» DATA
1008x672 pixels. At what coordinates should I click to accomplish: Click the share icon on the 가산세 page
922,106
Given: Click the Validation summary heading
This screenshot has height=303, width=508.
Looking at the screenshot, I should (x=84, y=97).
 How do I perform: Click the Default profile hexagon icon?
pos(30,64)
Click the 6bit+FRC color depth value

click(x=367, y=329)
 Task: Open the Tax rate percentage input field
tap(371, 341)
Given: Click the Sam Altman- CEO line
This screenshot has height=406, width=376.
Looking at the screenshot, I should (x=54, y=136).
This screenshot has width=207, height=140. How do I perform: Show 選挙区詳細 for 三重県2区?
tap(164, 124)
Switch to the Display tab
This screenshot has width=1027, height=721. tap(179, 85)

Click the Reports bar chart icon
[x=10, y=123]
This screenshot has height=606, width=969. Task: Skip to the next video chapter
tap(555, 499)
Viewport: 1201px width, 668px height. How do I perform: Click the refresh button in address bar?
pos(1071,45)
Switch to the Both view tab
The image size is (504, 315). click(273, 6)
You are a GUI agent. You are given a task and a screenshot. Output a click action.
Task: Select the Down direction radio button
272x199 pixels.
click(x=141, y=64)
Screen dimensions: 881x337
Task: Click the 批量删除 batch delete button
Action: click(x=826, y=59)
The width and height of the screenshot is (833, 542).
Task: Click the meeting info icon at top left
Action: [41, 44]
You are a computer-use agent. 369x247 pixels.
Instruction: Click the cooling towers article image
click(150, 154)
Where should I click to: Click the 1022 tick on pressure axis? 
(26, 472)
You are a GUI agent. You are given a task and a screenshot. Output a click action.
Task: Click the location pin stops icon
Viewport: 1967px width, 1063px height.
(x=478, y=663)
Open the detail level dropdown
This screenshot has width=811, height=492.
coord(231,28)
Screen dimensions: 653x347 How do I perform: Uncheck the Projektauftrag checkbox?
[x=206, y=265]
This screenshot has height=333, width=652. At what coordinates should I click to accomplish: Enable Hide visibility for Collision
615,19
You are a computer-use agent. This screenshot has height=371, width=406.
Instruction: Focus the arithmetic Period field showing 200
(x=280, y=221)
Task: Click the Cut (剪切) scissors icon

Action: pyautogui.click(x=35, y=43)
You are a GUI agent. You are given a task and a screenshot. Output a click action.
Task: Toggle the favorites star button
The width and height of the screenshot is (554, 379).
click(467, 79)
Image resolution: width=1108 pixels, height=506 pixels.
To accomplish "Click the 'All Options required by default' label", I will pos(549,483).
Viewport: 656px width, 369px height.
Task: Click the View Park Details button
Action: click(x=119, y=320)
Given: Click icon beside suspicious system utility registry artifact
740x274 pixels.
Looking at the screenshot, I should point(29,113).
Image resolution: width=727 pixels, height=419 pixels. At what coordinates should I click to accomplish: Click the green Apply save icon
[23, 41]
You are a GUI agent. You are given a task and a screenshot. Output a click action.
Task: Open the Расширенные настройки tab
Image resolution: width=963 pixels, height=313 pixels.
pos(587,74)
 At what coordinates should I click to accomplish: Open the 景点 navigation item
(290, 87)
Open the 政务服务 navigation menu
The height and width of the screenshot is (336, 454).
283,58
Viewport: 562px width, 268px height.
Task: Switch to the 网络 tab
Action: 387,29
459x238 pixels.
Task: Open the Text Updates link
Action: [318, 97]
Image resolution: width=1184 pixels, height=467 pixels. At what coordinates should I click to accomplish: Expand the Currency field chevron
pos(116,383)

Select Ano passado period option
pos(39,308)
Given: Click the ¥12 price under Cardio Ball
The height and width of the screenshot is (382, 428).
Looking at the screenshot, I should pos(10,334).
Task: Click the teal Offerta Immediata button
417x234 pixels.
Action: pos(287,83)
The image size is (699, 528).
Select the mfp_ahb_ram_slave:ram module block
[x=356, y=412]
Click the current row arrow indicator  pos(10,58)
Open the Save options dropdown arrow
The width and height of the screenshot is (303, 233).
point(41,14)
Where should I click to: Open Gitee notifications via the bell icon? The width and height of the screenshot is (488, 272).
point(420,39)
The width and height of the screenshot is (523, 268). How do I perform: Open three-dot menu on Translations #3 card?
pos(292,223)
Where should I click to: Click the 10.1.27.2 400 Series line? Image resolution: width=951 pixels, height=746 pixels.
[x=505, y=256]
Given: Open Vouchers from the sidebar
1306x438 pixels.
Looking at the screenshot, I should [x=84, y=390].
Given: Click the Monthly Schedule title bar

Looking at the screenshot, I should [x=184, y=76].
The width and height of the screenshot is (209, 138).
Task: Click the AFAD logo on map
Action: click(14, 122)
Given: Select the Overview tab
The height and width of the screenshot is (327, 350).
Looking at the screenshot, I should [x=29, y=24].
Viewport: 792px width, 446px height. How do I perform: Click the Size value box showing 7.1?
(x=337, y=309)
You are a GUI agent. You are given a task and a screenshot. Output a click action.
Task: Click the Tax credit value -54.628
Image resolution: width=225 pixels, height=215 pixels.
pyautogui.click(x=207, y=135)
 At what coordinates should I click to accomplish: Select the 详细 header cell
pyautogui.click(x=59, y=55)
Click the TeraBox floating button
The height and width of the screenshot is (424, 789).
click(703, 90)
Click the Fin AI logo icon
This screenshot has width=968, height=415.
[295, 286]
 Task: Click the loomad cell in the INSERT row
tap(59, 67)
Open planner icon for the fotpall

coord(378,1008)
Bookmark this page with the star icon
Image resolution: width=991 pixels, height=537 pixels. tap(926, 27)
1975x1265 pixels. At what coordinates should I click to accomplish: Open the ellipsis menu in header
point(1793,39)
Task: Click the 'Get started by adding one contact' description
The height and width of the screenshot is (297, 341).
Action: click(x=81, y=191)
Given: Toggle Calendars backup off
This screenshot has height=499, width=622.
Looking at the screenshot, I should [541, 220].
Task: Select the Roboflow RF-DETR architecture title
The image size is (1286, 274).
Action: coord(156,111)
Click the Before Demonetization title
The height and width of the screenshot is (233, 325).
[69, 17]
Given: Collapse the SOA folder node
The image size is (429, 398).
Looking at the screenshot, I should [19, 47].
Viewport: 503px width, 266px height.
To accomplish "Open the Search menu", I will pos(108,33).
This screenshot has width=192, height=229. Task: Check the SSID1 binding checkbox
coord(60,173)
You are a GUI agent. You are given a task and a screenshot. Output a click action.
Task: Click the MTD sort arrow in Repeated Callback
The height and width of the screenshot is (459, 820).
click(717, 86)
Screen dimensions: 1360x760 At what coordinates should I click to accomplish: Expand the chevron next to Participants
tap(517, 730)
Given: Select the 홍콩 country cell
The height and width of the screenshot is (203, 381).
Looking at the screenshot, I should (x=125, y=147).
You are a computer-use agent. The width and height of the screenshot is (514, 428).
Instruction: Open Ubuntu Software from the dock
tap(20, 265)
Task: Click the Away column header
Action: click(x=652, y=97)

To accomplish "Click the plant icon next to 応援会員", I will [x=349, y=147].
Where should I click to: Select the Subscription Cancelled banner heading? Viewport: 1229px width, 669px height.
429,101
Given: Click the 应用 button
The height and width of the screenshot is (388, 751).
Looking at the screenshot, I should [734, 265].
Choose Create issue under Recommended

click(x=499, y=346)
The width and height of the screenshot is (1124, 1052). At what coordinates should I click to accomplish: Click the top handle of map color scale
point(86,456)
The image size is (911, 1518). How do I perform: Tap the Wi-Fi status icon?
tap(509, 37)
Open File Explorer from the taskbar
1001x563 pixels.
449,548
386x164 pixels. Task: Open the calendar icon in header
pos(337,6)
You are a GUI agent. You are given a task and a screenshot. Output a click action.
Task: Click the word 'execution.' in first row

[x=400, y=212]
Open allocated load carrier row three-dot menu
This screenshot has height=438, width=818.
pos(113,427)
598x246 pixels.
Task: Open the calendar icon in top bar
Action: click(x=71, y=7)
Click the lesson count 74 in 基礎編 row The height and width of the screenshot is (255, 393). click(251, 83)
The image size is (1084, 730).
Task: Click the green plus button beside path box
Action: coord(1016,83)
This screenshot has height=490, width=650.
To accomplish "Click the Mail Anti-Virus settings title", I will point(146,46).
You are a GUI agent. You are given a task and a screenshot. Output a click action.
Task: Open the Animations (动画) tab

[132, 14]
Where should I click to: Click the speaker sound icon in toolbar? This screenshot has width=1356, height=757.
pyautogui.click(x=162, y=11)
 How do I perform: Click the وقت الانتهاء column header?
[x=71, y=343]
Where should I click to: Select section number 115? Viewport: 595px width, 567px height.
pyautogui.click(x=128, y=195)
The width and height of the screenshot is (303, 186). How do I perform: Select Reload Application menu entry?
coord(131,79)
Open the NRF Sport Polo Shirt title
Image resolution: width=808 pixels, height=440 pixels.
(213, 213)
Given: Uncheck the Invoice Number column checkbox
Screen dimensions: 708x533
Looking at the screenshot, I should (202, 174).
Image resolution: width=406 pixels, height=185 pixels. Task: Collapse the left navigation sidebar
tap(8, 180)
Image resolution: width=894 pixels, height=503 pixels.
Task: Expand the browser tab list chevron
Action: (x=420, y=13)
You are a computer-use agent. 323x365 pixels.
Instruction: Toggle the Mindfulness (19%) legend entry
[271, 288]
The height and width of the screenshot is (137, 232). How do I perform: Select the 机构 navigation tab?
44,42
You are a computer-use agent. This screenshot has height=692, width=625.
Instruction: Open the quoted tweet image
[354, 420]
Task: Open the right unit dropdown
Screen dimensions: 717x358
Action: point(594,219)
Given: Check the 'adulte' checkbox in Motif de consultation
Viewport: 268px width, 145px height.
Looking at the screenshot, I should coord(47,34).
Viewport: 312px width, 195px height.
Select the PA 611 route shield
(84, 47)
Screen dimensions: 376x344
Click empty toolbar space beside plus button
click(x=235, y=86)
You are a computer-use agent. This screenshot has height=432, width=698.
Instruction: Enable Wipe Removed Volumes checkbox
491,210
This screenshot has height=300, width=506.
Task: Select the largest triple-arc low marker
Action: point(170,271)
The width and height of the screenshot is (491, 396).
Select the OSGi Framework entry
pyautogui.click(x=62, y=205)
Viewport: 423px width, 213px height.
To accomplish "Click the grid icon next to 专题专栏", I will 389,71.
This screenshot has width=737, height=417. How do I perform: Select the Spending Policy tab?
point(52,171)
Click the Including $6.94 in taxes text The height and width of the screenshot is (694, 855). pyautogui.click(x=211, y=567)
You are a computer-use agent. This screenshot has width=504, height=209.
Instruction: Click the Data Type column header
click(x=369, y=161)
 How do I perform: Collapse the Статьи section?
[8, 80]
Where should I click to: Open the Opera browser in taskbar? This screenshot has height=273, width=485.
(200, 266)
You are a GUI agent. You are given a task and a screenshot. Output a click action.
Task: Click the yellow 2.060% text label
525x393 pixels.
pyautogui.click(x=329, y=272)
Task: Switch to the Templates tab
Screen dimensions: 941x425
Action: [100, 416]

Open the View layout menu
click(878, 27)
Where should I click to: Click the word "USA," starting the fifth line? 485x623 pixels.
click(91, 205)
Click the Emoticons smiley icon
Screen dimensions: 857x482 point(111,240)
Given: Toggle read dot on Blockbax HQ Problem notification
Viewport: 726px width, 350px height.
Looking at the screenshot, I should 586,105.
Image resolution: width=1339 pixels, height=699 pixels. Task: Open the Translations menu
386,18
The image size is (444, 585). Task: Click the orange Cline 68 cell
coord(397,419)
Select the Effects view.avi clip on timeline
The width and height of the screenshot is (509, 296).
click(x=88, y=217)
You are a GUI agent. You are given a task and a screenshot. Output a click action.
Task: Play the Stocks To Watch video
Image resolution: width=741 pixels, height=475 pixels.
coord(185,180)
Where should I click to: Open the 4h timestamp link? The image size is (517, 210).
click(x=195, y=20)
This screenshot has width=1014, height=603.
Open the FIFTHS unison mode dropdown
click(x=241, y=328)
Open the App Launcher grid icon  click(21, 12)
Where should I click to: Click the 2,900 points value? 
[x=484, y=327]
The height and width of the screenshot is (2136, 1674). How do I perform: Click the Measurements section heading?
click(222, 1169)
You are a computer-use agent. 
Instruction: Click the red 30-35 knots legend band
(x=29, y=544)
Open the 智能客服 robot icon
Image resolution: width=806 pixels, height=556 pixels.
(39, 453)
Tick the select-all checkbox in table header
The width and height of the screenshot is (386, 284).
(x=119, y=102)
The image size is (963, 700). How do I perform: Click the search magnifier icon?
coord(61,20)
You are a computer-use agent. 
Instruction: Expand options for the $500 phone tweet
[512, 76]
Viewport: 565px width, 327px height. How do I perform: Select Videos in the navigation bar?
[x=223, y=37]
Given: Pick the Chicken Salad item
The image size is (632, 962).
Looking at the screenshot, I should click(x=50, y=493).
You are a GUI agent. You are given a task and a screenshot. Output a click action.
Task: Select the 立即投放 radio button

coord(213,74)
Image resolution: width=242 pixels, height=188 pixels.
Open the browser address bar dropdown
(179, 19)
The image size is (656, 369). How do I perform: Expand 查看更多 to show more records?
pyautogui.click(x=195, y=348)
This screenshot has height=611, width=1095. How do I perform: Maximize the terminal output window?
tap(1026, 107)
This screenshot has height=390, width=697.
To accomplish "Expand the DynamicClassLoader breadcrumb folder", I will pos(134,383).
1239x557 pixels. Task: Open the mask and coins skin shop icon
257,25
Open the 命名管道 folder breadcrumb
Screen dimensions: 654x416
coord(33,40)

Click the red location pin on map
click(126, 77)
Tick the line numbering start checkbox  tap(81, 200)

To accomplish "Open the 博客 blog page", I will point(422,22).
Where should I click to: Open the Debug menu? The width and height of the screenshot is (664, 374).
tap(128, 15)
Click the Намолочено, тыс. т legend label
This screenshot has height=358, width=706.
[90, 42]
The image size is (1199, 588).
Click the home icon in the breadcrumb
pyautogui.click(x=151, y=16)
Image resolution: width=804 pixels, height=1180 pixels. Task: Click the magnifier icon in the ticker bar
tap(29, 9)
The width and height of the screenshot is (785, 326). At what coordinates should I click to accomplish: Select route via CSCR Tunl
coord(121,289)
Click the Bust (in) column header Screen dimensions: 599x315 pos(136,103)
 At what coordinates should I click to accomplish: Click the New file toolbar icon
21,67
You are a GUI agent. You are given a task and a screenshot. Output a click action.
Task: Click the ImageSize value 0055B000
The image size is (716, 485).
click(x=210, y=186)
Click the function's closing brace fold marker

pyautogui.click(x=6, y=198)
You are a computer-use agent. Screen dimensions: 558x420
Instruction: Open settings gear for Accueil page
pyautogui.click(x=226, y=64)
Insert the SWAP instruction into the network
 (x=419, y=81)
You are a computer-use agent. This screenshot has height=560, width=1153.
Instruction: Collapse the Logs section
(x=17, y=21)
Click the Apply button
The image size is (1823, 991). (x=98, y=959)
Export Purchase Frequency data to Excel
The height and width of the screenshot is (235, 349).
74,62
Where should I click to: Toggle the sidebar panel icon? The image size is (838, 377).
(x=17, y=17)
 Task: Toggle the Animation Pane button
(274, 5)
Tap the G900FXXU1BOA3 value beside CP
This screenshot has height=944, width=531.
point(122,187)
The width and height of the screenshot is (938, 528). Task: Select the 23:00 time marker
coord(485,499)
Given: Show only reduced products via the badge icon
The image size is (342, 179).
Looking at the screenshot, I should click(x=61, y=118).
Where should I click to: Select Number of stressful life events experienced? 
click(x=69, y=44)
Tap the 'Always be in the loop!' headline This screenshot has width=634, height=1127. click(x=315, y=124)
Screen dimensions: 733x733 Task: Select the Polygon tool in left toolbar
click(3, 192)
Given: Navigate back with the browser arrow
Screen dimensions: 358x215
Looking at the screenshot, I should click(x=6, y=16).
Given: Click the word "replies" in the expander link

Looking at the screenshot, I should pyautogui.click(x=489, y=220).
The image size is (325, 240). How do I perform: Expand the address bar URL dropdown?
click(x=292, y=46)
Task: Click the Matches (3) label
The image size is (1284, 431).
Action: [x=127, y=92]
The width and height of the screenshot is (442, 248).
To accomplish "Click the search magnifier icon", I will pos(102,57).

» WHAT THE TASK ASKS
Take the listing above and repeat exactly the lines from the one containing "Given: Toggle Calendars backup off" through the one containing "Given: Select the 홍콩 country cell", both included.

» RESULT OF THIS TASK
Given: Toggle Calendars backup off
This screenshot has height=499, width=622.
Looking at the screenshot, I should [541, 220].
Task: Select the Roboflow RF-DETR architecture title
The image size is (1286, 274).
Action: coord(156,111)
Click the Before Demonetization title
The height and width of the screenshot is (233, 325).
[69, 17]
Given: Collapse the SOA folder node
The image size is (429, 398).
Looking at the screenshot, I should [19, 47].
Viewport: 503px width, 266px height.
To accomplish "Open the Search menu", I will pos(108,33).
This screenshot has width=192, height=229. Task: Check the SSID1 binding checkbox
coord(60,173)
You are a GUI agent. You are given a task and a screenshot. Output a click action.
Task: Click the MTD sort arrow in Repeated Callback
The height and width of the screenshot is (459, 820).
click(717, 86)
Screen dimensions: 1360x760 At what coordinates should I click to accomplish: Expand the chevron next to Participants
tap(517, 730)
Given: Select the 홍콩 country cell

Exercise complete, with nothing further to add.